According to a survey carried by Danish television channel TV2 before the stage, only 49% of Danish cycling supporters thought Rasmussen would make it to Paris in the yellow jersey, but he did not seem bothered by the statistic.
“Maybe they’ll change their minds because now I’ve got more than three minutes on Contador which should be enough to get to Paris after the time trial,” he said.
Rasmussen admitted that he had been booed before and during the stage but claimed it was aimed at Alexandre Vinokourov.
“I suppose there’s a lot of frustration out there. People are frustrated about Vino’s positive and because he’s not here, people are taking it out on me. Now I understand what Lance Armstrong went through and my respect for him growing day by day. The only good thing about the Vino case is that it proves the system is working and I can only add that I’ve 14 negative tests during the Tour so far.”
In several French newspapers, Rasmussen was accused of lying in his rest day press conference. He said he had called the UCI and spoke to anti-doping chief Anne Gripper on April 2 2006 but Gripper only began working for the UCI in October 2006.

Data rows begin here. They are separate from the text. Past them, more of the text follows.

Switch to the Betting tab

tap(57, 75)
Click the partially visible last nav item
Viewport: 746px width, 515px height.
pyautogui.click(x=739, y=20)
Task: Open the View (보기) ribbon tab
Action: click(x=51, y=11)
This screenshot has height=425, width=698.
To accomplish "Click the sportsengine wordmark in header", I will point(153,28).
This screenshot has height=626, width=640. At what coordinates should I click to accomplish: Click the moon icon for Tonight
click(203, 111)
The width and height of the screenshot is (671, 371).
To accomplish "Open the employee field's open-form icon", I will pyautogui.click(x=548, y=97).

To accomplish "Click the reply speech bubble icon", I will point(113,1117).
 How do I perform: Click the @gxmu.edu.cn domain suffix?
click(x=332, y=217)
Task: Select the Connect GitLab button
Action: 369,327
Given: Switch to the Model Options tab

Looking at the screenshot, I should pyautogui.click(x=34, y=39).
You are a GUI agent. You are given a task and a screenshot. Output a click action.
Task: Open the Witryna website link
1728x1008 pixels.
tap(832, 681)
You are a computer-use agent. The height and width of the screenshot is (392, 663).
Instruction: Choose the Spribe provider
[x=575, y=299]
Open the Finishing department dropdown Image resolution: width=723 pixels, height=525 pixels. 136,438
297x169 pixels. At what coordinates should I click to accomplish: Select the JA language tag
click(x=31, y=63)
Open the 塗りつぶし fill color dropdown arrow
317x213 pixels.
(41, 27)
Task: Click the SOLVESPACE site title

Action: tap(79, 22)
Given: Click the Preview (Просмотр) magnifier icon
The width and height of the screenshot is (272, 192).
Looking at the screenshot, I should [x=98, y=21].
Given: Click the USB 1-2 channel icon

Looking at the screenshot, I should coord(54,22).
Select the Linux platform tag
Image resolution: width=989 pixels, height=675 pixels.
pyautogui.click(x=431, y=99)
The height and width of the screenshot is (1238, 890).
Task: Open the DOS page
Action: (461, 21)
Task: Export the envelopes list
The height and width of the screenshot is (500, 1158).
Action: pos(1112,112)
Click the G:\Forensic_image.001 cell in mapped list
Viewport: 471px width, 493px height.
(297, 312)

“I’ve since been told it’s another women I talked to. I spoke to someone and was passed onto a woman. I was convinced it was Anne Gripper. I messed up the name and also the date. It was not 2nd of April but 4th of April.”
Rasmussen was stung by a wasp during the stage and said he felt like he had a golf ball in his mouth. He explained that his constant waving was to move the motorbike clear so that Contador did not get a tow when he attacked. He revealed he changed his tactics to control the aggressive Spaniard and was pleased it worked.”
“I used a different tactic today. I decided to counter Contador by riding tempo behind him because I’d seen two days ago that I was not capable of staying with him when he accelerated. By the end of the stage I realised Contador was in more pain than me because of all the attacks, so I decided to go for it and to try and win.
“The overall classification is obviously more important than winning stages but winning in the yellow jersey is pretty difficult and so it's a big win.”
"Have I won the Tour? Well, I'm one step closer but the Tour is won in Paris. Today I only won the stage. I don't need to tell anybody what happened two years ago in the time trial and so nothing is over until Sunday,” Rasmussen concluded.